***** Entries supplied

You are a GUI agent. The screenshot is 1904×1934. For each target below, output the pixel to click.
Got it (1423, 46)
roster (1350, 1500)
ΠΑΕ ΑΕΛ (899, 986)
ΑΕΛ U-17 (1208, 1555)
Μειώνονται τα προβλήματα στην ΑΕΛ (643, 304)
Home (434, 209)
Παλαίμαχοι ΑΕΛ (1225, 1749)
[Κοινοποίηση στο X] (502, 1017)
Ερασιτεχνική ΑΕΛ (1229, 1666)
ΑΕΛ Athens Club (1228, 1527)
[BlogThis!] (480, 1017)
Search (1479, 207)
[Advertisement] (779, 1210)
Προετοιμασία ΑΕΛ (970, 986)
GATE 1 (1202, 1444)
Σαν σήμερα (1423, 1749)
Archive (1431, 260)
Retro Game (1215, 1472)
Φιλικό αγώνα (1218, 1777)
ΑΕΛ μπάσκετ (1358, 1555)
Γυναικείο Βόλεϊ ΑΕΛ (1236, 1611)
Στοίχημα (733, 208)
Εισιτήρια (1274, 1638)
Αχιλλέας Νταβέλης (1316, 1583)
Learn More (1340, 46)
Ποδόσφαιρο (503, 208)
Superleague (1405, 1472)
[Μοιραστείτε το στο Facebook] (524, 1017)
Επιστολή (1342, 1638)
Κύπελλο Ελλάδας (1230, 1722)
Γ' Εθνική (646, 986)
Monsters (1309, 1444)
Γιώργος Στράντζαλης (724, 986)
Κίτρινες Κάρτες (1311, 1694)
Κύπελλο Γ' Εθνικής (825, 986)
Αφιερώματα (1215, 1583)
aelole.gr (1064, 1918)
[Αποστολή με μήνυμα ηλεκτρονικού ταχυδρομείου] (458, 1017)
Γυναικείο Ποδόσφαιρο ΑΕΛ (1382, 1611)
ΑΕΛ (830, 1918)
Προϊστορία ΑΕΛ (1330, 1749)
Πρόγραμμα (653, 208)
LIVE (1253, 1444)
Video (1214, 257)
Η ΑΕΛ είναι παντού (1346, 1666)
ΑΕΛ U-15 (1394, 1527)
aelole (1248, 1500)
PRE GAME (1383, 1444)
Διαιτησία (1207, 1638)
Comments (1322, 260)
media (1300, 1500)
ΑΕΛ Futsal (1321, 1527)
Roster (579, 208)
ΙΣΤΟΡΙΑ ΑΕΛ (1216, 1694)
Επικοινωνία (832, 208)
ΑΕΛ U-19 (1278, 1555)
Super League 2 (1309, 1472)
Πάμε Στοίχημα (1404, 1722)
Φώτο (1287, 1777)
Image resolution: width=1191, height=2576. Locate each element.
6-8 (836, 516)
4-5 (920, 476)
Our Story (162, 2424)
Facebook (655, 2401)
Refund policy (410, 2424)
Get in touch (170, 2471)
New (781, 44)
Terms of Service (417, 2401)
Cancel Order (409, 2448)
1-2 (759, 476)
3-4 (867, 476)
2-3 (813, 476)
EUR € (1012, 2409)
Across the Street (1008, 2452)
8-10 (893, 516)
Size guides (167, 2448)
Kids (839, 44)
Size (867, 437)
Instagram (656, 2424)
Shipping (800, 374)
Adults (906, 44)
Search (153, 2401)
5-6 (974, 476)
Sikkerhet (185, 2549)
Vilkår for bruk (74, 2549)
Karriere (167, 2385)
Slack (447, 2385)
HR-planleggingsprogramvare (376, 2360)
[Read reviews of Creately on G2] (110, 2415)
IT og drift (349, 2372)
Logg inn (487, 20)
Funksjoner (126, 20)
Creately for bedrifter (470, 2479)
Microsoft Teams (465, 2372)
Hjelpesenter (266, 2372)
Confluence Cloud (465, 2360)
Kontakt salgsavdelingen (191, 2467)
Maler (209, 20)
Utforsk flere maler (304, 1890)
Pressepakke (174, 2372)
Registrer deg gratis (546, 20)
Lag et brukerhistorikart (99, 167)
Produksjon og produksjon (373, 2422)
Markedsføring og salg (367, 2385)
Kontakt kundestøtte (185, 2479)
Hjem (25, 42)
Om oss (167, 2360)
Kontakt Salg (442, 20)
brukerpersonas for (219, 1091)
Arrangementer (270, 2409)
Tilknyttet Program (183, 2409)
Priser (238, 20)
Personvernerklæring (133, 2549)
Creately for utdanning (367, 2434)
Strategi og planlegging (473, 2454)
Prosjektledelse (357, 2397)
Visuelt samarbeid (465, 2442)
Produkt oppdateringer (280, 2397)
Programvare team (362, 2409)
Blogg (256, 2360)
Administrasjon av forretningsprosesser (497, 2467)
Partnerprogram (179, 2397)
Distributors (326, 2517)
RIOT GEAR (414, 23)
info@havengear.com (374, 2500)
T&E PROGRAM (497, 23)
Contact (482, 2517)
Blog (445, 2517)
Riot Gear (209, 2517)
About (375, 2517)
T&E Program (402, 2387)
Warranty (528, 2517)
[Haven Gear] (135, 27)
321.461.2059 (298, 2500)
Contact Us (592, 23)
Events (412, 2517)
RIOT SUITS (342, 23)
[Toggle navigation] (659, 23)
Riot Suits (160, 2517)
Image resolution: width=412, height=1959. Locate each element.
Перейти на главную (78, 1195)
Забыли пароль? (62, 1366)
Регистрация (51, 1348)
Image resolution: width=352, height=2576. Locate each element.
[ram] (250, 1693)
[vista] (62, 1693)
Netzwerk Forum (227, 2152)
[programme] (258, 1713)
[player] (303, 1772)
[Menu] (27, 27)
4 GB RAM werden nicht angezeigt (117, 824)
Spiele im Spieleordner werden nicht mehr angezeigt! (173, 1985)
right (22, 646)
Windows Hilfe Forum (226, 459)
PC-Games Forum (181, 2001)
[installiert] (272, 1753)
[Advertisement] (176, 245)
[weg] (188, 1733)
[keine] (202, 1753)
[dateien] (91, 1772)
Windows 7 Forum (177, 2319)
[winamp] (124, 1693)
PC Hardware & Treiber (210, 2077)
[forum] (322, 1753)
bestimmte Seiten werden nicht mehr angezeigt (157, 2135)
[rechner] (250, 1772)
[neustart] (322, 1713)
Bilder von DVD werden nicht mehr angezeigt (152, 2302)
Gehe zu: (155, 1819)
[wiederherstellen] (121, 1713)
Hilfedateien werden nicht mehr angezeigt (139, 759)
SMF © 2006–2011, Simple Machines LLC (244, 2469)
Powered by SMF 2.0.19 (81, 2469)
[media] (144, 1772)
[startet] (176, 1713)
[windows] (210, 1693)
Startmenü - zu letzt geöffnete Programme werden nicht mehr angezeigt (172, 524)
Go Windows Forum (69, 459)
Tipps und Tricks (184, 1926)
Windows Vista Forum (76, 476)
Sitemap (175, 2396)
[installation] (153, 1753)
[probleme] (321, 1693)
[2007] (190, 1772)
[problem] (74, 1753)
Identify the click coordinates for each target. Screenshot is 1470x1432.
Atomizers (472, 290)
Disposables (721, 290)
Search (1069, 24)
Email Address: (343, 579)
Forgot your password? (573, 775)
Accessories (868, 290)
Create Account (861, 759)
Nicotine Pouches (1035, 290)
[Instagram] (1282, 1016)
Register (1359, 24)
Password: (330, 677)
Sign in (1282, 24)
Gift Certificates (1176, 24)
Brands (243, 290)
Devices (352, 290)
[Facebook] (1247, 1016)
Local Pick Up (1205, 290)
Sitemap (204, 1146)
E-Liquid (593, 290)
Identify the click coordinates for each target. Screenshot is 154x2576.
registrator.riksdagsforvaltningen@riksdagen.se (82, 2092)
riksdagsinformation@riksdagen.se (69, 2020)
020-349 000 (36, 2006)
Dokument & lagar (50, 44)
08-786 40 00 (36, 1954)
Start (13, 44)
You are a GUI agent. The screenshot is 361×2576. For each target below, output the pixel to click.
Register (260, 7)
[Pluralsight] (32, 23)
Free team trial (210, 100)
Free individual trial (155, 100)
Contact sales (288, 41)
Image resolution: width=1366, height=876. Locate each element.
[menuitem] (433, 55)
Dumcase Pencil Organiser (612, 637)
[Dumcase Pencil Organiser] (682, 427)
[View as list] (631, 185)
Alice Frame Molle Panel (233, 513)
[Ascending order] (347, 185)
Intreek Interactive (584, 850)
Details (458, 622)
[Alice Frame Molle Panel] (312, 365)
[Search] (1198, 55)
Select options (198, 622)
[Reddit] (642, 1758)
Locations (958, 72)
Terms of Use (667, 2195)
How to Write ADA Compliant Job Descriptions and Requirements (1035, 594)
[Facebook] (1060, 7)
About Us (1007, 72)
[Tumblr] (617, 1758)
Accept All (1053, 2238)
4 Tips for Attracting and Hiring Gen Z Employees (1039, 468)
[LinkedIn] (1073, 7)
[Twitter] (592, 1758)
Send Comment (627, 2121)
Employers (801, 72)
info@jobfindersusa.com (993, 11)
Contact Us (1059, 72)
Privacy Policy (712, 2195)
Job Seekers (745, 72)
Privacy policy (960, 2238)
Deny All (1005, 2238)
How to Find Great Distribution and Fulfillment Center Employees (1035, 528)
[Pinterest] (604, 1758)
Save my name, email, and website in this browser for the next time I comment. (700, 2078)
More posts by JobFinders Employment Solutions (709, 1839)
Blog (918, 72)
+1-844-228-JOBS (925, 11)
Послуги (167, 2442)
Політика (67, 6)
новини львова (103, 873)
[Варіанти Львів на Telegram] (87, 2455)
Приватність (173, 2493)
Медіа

**********

Work required: Lines from the top of the entries through the line with "ΑΕΛ U-19 (1278, 1555)" are to be transcribed exactly, and nothing more.

Solution below:
You are a GUI agent. The screenshot is 1904×1934. For each target below, output the pixel to click.
Got it (1423, 46)
roster (1350, 1500)
ΠΑΕ ΑΕΛ (899, 986)
ΑΕΛ U-17 (1208, 1555)
Μειώνονται τα προβλήματα στην ΑΕΛ (643, 304)
Home (434, 209)
Παλαίμαχοι ΑΕΛ (1225, 1749)
[Κοινοποίηση στο X] (502, 1017)
Ερασιτεχνική ΑΕΛ (1229, 1666)
ΑΕΛ Athens Club (1228, 1527)
[BlogThis!] (480, 1017)
Search (1479, 207)
[Advertisement] (779, 1210)
Προετοιμασία ΑΕΛ (970, 986)
GATE 1 (1202, 1444)
Σαν σήμερα (1423, 1749)
Archive (1431, 260)
Retro Game (1215, 1472)
Φιλικό αγώνα (1218, 1777)
ΑΕΛ μπάσκετ (1358, 1555)
Γυναικείο Βόλεϊ ΑΕΛ (1236, 1611)
Στοίχημα (733, 208)
Εισιτήρια (1274, 1638)
Αχιλλέας Νταβέλης (1316, 1583)
Learn More (1340, 46)
Ποδόσφαιρο (503, 208)
Superleague (1405, 1472)
[Μοιραστείτε το στο Facebook] (524, 1017)
Επιστολή (1342, 1638)
Κύπελλο Ελλάδας (1230, 1722)
Γ' Εθνική (646, 986)
Monsters (1309, 1444)
Γιώργος Στράντζαλης (724, 986)
Κίτρινες Κάρτες (1311, 1694)
Κύπελλο Γ' Εθνικής (825, 986)
Αφιερώματα (1215, 1583)
aelole.gr (1064, 1918)
[Αποστολή με μήνυμα ηλεκτρονικού ταχυδρομείου] (458, 1017)
Γυναικείο Ποδόσφαιρο ΑΕΛ (1382, 1611)
ΑΕΛ (830, 1918)
Προϊστορία ΑΕΛ (1330, 1749)
Πρόγραμμα (653, 208)
LIVE (1253, 1444)
Video (1214, 257)
Η ΑΕΛ είναι παντού (1346, 1666)
ΑΕΛ U-15 (1394, 1527)
aelole (1248, 1500)
PRE GAME (1383, 1444)
Διαιτησία (1207, 1638)
Comments (1322, 260)
media (1300, 1500)
ΑΕΛ Futsal (1321, 1527)
Roster (579, 208)
ΙΣΤΟΡΙΑ ΑΕΛ (1216, 1694)
Επικοινωνία (832, 208)
ΑΕΛ U-19 (1278, 1555)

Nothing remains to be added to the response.